Goose has leaked down into the Firecracker layer. ADR 019 was explicit that the harness is a separate seam: "Exec runs an opaque process and streams its output, so the harness (Goose recipes today...) is a property of the workload image, not the platform." In practice fc-agentd and projects/agent_platform/ now know about goose directly: fc-agentd "cold-boots a microVM, runs goose," the goose recipes live in agent_platform/harness/recipes/, and 024's Task 1 adds GOOSE_MODEL / per-tier env injection into fc-agentd itself. The bare-Firecracker work is useful on its own (microVM lifecycle, snapshot/restore, secret-swap egress, vsock), and it should be usable by a non-goose workload, but the current binding makes "Firecracker substrate" and "goose agent manager" the same artifact.

We want three separable layers with one clear name each, so that the Firecracker substrate is a thing you could run a non-goose workload on, goosecracker is the reusable agent manager you point new agents at, and a specific app like the Discord agent is visibly just a consumer.

Decision

Adopt an explicit three-layer stack and name each layer. This is a boundary and naming decision; it re-bins existing components, it does not change the 022/023/024 mechanisms (snapshot/restore, egress secret-swap, tiers, artifacts) themselves.

1. firecracker-substrate is the lowest layer: bare Firecracker primitives, goose-agnostic. It owns microVM boot/pause/snapshot/restore, storage + GC, node/arch affinity, restore routing, the vsock transport, PID-1 init, and the egress secret-swap proxy. It satisfies ADR 019's Substrate core plus Snapshotable, and its Exec carries an opaque workload: it knows it is booting a VM and running a process, not that the process is goose.

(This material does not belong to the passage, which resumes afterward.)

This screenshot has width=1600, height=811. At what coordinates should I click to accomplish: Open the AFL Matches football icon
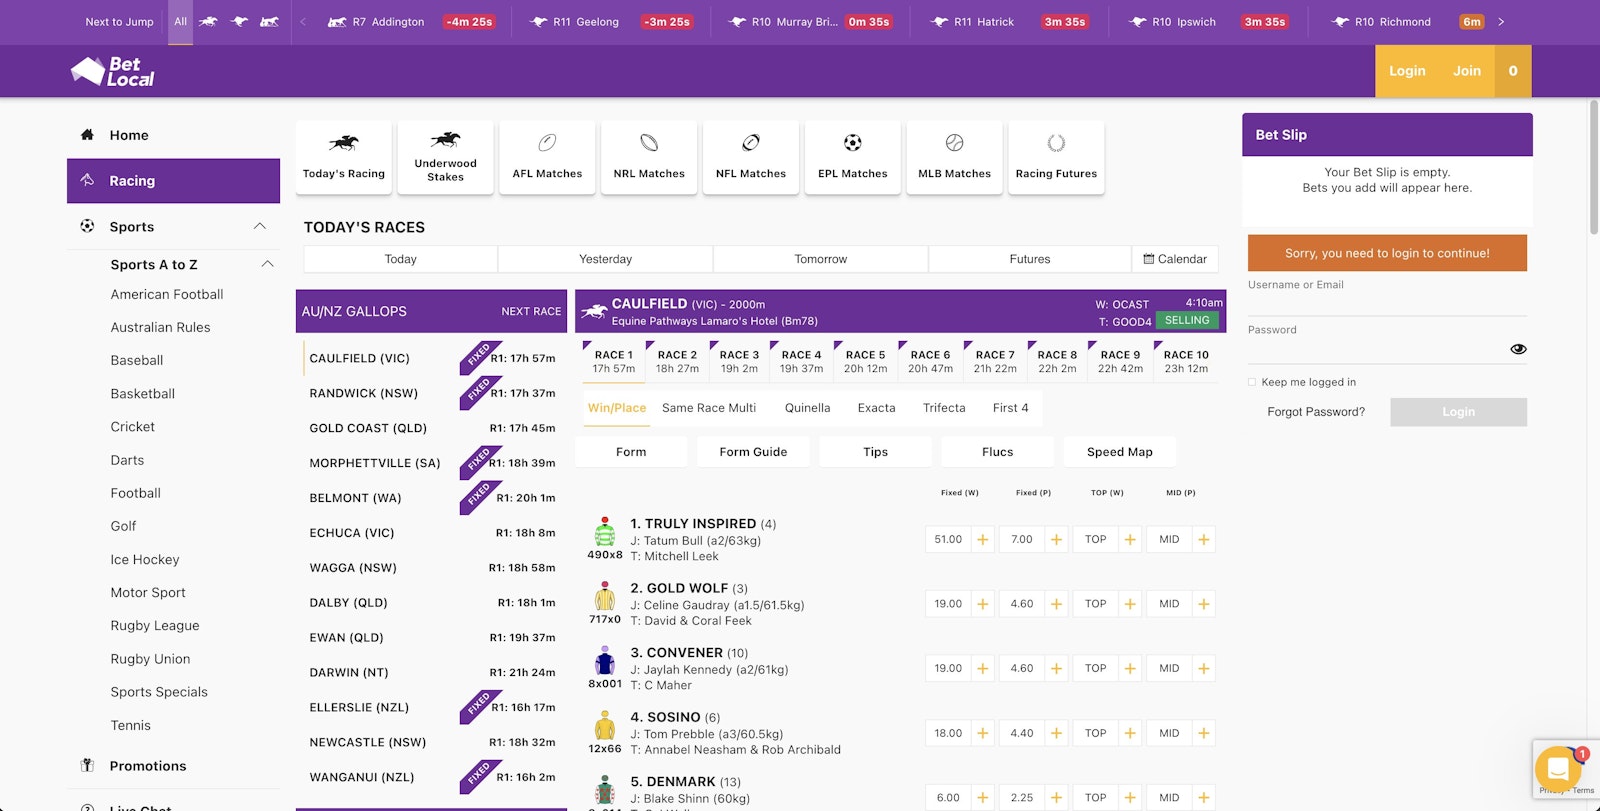click(547, 143)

No GOOSE_*, no recipe knowledge, no model/tier vocabulary crosses into this layer.

2. goosecracker is the generic agent manager on the substrate. It is the reusable, off-the-shelf layer: it owns goose (recipes, the harness image), the AgentThread lifecycle as agent concepts (snapshot/resume of a conversation, idle/quiescence policy), and per-thread config (model, tier, the injected env that selects a model endpoint). It consumes the substrate through the Substrate/Snapshotable seam and is the thing new agents are built against. "Generic agent on Firecracker that handles agent snapshot/resume/config" is exactly this layer.

3. goosecracker's config surface is fully generic; the Discord agent is a values config over it plus its own image/source directory. goosecracker contains no Discord-specific code path. A deployment is described entirely by generic values (recipe, tier, model, workload image ref, trigger wiring), so deploying the Discord agent in prod is just deploying goosecracker with a Discord-flavored values config over that generic surface. The one thing that cannot be expressed as values is the Discord agent's workload image / source code, so that gets its own directory (decision 4) whose only job is building that image. The Discord-specific runtime glue (the /goosecracker slash trigger, owner gate, curated-transcript session per 024's Model B, result-out to discord_outbox) stays in the monolith bot (projects/monolith/chat/, per 024) and calls goosecracker's dispatch surface. The goosecracker label thus comes off the bare app entirely (the slash verb can stay /goosecracker as user-facing).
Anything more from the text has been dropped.